Dr Ming-Celine Dubosq
PhD Scholarship (Clinical)
Supported by NSW Community Foundation,
N & P
Researcher: Dr Ming-Celine Dubosq
Institute: University of Sydney, Westmead Millennium
Project title: Generating genetically modified (CAR)
T-cells to treat blood cancers
Disease focus: Myeloma
Annual Funding: $60,000
Funding period: 2015-2017
A new, cell-based therapy for treating blood cancers could offer hope for Australians with myeloma.
Following promising results in the United States from an early phase clinical trial in patients with leukaemias and lymphomas, Sydney-based Dr Ming-Celine Dubosq is working on replicating the treatment for myeloma.
Dr Dubosq is creating potent, anti-cancer killing T-cells to target and destroy myeloma. T-cells are an inherent part of the body’s immune defence system. This emerging therapy involves modifying T-cells to eradicate cancer cells.
“I’m altering T-cells to express chimeric antigen receptors, or CARs for short,” said Dr Dubosq.
“CARs help T-cells to detect and specifically destroy tumour cells with minimal toxicity to normal tissues.
“My aim is create an optimised myeloma-specific CAR and to see if it can enhance other biological therapies. If successful, this CAR will be used in future early phase clinical trials in patients with refractory/relapsed myeloma.”
Prior to beginning this project, Dr Dubosq created a preliminary CAR against myeloma based on an antibody which has in-vitro activity against myeloma cell lines.
In addition to developing a myeloma treatment, Dr Dubosq also is extending her Masters research in which she successfully generated CD19-specific CAR T-cells. (CD19 is a protein on the surface of B-cells and is associated with B-cell cancers, such as B-cell lymphoma). As part of her clinical PhD, Dr Dubosq is generating CD-19 CAR cells for use in clinical trials.
Dr Dubosq’s research is under the supervision of previous Leukaemia Foundation National Research Program grant recipient Dr Kenneth Micklethwaite who is a haematologist at Westmead Hospital.

TASK DETAILS | According to the scholarship profile, how much annual funding does the project receive?

DATA TO EXAMINE |
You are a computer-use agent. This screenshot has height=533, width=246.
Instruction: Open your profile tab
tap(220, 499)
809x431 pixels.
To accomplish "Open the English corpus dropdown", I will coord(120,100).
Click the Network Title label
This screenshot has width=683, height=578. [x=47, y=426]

...

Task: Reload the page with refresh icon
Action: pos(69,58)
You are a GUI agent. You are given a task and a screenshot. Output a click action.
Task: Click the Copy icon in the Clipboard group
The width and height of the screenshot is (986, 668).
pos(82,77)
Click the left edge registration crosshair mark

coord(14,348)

OUTPUT BELOW | $60,000